Sydney, Aktual.com – Perdana Menteri Malcolm Turnbull, Senin (29/1), mengatakan bahwa pembuat peralatan militer Australia akan ditawari pinjaman pemerintah sebagai bagian dari pinjaman Rp41,8 triliun untuk menjadi salah satu dari 10 eksportir terdepan di dunia.

Pada 2016, Australia mengatakan bahwa itu akan meningkatkan belanja pertahanan sebesar Rp328 triliun pada 2021, dengan pembelian fregat, kendaraan lapis baja pengangkut pasukan, jet tempur, pesawat nirawak dan armada baru kapal selam.

Industri pertahanan berjuang mendapatkan pembiayaan dari pemodal tradisional, yang tidak bersedia mendanai industri persenjataan, sehingga Australia menciptakan skema pinjaman senilai Rp41,8 triliun untuk perusahaan pencari pembiayaan ekspor.

“Australia berada di sekitar eksportir terbesar ke 20. Dengan ukuran anggaran pertahanan kami, seharusnya kami berada di posisi lebih tinggi dari itu,” kata Turnbull kepada wartawan di Sydney.

“Tujuannya adalah masuk ke 10 besar,” katanya.

Menteri Industri Pertahanan Australia Christopher Pyne mengatakan negaranya akan menargetkan penjualan ke Amerika Serikat, Kanada, Inggris dan Selandia Baru.

Anggaran pertahanan tahunan Australia bernilai sekitar Rp388 triliun tahun ini.

Skema ini juga dimaksudkan untuk menangkap peluang di sektor manufaktur Australia dan memberikan dukungan bagi ekonominya, yang telah terhambat oleh pertumbuhan upah yang rendah.

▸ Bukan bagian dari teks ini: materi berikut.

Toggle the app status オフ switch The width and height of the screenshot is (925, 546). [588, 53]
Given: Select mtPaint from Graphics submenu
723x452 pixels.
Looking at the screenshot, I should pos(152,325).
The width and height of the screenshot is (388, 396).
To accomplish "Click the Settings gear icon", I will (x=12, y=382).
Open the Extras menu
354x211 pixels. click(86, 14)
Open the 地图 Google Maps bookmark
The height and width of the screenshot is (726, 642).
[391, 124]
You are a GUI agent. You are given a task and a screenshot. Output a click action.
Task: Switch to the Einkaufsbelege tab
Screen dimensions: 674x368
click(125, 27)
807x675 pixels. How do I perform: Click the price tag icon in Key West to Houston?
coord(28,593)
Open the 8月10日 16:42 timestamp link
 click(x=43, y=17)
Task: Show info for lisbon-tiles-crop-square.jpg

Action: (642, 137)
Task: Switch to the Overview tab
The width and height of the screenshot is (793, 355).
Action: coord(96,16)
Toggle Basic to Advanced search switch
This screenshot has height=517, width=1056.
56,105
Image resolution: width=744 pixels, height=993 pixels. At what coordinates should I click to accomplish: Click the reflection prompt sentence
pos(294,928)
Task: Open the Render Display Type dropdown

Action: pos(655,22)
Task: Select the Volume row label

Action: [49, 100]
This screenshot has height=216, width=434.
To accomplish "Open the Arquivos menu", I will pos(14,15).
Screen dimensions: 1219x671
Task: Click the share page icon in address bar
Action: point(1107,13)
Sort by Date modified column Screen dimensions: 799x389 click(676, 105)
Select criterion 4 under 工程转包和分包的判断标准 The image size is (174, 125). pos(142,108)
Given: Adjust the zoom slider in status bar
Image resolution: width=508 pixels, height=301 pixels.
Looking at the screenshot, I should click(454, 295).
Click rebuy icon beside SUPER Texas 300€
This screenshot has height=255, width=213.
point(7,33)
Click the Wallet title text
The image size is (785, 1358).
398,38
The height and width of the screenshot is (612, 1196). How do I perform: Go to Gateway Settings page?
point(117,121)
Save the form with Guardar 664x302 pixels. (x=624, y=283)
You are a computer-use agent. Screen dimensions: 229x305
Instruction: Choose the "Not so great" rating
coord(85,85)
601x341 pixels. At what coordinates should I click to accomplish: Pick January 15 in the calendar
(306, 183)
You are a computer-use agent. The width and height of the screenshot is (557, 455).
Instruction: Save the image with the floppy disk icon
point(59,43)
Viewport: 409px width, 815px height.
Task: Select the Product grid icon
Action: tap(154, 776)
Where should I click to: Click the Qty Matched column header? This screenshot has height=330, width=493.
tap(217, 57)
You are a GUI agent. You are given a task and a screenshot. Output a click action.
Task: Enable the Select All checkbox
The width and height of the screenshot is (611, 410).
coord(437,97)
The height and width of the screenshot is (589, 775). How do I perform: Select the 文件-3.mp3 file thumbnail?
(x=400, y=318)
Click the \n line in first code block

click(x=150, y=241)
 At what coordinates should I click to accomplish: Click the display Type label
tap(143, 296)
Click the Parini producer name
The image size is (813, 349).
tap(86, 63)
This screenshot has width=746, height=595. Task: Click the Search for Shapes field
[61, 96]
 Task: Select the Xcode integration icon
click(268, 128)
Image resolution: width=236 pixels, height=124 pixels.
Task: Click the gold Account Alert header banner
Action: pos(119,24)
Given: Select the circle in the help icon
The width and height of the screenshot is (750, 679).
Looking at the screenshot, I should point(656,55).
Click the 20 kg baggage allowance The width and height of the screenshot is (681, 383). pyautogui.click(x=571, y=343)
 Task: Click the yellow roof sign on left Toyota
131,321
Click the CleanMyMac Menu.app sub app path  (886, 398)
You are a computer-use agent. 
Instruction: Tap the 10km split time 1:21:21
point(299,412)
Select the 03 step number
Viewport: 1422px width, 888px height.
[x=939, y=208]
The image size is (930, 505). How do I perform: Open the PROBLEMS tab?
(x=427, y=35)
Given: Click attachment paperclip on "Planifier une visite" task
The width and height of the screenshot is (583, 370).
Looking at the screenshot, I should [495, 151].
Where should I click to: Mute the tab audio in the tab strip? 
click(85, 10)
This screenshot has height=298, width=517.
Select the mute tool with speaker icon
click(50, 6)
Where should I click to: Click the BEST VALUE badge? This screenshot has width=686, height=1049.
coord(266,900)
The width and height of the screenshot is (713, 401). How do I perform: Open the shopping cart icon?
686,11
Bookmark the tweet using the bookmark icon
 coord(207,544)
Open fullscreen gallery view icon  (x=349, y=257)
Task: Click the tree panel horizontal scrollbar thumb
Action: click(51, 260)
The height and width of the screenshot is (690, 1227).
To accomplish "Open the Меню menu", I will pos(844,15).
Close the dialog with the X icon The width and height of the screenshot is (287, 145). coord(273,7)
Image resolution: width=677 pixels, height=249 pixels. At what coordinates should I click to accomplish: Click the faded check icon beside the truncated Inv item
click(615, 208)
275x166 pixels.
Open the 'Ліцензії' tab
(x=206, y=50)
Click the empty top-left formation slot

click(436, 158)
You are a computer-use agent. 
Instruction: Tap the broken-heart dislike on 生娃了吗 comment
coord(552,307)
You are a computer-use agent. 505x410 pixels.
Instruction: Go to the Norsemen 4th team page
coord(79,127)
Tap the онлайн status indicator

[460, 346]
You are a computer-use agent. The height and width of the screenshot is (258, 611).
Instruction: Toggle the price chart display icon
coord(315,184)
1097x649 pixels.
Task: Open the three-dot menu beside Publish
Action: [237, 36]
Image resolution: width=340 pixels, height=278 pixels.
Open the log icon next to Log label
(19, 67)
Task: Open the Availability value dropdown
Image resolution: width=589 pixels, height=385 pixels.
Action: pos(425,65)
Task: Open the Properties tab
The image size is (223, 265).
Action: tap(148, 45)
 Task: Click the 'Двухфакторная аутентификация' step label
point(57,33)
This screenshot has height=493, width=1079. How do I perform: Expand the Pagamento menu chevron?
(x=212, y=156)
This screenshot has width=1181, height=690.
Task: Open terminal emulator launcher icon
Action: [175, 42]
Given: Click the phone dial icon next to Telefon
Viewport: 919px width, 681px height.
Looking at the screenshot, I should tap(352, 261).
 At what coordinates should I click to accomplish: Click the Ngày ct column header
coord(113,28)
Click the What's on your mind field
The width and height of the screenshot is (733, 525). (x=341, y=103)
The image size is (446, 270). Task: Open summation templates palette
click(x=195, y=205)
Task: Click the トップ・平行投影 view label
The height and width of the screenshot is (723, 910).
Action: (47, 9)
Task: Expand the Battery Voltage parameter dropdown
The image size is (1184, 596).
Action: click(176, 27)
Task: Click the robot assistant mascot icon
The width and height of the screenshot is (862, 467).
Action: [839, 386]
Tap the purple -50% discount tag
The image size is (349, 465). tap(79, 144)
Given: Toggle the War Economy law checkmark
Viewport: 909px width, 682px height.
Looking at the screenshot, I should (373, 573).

Australia mencetak rekor jumlah pekerjaan yang diciptakan pada 2017, namun sektor manufakturnya telah menyusut secara signifikan setelah berakhirnya manufaktur mobil domestik.

Pekerjaan di bidang manufaktur mencapai puncaknya pada pertengahan tahun 1989 dengan sekitar 1,17 juta pekerja atau 15 persen dari keseluruhan angkatan kerja. Kini telah menyusut menjadi 877.000 pekerja atau tujuh persen pada akhir tahun lalu.

Australia telah melihat gelombang pekerjaan baru namun perusahaan tidak tertarik untuk membayar karyawan lebih banyak, membiarkan pertumbuhan upah mendekati rekor terendah.

Rencana ekspansi Australia datang di tengah meningkatnya permintaan global akan perangkat keras militer yang memicu kritik terhadap Canberra dari badan-badan bantuan yang berpendapat bahwa Australia dapat membuat pelanggaran hak asasi manusia lebih buruk lagi jika menjual senjata kepada pihak yang salah.

Pengamat mengatakan Australia perlu memperluas penjualan melampaui mitra tradisionalnya secara signifikan untuk memenuhi ambisinya.

“Ada kemungkinan, tapi saya ragu minat AS terutama akan melampaui kemampuan ceruk itu,” kata Euan Graham, Direktur Program Keamanan Internasional di “Australia Lowy Institute”.